• [What is needed]
Filter the lines below, copying only those with the string "green".

• [Extracted information]

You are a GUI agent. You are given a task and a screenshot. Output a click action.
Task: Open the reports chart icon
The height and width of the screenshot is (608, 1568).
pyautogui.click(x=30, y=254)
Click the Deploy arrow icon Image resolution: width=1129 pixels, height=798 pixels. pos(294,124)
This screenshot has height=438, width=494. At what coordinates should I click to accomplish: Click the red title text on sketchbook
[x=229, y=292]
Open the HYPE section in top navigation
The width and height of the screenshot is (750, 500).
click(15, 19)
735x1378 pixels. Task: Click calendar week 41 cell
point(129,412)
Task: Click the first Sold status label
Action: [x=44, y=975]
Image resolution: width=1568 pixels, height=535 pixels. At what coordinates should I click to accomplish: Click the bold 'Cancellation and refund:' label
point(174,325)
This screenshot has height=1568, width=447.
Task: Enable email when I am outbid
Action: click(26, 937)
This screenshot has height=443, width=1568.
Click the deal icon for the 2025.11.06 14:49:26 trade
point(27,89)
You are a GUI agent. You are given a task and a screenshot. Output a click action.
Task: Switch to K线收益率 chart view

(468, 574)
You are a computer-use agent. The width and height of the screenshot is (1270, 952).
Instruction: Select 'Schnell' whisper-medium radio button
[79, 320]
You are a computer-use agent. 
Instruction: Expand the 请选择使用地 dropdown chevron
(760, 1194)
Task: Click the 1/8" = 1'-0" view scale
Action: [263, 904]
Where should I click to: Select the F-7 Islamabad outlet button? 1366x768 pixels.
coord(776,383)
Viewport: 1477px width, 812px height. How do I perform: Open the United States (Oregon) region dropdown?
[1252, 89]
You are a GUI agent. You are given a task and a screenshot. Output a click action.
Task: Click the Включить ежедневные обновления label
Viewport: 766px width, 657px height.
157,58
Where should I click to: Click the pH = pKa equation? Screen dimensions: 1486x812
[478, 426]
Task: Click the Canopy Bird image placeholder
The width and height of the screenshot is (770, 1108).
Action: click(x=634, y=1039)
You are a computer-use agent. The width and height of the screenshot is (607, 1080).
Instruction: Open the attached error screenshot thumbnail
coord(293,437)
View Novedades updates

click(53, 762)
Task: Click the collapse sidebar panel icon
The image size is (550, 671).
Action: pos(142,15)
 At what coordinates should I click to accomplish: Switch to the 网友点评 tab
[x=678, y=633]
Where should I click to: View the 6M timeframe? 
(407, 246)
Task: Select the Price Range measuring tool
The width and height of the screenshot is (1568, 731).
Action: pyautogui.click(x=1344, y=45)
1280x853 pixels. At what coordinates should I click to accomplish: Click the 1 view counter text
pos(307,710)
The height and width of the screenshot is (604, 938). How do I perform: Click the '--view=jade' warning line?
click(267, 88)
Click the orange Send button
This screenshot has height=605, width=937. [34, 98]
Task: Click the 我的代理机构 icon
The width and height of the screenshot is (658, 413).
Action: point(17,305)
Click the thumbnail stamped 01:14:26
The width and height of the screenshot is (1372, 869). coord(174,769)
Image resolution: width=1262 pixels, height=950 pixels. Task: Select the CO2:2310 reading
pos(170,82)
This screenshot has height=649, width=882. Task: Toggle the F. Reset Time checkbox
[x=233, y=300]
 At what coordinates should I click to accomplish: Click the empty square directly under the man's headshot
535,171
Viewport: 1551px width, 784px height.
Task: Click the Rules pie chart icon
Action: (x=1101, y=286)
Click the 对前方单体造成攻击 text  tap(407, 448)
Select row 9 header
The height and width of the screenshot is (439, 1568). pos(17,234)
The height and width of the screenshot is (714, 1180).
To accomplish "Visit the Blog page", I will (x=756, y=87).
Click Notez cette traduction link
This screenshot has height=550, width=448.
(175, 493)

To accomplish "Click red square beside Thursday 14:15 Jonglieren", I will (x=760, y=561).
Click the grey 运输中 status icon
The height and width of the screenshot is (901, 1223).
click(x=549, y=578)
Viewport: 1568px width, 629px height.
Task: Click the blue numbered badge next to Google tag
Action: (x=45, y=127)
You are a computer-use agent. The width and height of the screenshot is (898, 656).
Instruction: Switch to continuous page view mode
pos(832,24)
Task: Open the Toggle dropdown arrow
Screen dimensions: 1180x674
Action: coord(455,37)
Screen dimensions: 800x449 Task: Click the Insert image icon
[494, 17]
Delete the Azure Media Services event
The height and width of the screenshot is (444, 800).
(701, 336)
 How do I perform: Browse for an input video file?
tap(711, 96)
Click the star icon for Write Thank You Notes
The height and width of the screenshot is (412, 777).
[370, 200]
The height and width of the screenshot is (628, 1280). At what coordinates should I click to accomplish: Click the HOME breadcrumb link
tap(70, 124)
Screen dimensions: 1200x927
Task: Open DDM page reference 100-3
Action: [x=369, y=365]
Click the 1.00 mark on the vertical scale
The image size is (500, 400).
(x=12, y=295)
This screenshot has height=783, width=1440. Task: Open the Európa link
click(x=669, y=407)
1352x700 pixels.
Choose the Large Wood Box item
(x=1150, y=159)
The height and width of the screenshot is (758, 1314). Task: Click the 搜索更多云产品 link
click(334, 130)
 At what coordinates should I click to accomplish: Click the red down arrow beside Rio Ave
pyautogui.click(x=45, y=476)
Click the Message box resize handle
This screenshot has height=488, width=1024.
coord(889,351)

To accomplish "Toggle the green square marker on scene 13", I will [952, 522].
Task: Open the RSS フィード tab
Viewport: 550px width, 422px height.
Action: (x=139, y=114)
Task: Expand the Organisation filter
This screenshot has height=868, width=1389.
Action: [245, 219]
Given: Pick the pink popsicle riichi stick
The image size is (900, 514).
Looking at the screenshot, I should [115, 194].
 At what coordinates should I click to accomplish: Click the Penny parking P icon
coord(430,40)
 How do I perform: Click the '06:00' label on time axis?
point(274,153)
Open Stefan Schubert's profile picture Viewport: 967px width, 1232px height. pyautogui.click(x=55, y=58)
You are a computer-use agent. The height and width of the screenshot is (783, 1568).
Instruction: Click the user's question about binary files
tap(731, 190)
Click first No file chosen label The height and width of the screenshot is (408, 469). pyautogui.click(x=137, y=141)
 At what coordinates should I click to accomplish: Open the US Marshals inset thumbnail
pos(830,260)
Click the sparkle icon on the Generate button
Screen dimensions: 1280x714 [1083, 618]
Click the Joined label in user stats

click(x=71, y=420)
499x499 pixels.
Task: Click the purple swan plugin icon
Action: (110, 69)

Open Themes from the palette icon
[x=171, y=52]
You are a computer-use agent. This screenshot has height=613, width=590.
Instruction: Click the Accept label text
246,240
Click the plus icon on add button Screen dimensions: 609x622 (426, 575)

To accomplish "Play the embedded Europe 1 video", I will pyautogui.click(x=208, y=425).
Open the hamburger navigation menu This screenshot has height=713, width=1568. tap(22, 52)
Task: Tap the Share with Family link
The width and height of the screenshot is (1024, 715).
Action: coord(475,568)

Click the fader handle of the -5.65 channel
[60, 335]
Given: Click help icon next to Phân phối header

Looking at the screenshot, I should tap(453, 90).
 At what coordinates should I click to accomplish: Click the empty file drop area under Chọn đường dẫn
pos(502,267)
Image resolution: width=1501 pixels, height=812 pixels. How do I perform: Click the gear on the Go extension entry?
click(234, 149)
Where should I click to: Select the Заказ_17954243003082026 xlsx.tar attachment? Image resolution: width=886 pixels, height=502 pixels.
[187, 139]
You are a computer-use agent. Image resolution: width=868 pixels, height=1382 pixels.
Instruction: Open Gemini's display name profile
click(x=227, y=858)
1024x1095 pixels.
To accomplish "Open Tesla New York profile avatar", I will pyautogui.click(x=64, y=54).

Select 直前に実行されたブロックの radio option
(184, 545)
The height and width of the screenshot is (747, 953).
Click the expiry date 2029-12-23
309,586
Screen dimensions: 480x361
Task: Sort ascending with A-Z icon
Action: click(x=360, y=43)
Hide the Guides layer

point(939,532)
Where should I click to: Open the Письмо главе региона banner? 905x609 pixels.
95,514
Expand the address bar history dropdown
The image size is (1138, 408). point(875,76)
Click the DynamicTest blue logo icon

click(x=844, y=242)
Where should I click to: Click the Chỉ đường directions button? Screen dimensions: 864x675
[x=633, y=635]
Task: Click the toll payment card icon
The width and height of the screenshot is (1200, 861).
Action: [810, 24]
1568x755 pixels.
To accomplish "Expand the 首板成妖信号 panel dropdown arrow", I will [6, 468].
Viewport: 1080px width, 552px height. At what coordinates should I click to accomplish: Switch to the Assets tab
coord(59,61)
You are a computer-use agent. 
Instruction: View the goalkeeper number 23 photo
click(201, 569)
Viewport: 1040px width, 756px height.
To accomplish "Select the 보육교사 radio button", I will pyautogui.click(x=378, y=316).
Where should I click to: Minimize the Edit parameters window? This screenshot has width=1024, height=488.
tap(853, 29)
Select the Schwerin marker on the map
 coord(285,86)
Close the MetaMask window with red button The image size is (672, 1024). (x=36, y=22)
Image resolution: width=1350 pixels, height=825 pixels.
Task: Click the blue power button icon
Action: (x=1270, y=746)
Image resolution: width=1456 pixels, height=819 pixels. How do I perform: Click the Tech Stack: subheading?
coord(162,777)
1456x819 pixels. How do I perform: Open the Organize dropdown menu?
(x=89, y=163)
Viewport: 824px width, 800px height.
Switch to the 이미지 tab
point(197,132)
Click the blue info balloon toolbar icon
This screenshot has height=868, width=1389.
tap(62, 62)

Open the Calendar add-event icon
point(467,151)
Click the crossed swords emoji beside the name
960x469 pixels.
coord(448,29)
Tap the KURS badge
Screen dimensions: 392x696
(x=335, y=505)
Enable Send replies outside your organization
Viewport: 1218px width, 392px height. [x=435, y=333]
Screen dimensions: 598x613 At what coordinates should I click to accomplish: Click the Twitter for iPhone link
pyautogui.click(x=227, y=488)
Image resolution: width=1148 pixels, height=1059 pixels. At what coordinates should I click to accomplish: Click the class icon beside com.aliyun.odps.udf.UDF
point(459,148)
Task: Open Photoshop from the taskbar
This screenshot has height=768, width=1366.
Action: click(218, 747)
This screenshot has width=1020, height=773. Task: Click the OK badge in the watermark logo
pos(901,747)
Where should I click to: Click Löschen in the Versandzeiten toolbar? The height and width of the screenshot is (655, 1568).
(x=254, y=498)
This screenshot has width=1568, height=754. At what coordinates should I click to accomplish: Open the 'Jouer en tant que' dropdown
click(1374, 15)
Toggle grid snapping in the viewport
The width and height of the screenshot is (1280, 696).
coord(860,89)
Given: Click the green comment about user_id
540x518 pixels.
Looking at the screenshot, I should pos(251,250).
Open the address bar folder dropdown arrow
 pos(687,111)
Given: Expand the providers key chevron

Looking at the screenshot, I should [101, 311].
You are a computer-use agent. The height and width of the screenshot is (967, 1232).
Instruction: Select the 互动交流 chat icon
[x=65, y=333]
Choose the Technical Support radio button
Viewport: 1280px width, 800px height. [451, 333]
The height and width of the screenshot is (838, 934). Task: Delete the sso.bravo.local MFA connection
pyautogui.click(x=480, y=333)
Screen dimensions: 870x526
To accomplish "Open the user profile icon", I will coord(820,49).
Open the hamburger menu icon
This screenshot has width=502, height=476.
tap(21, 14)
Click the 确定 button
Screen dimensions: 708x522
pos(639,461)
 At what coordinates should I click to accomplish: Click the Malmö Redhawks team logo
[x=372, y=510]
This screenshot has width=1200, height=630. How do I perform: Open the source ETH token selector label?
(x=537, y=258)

• [Result for this exercise]
To accomplish "Toggle the green square marker on scene 13", I will [952, 522].
Given: Click the green comment about user_id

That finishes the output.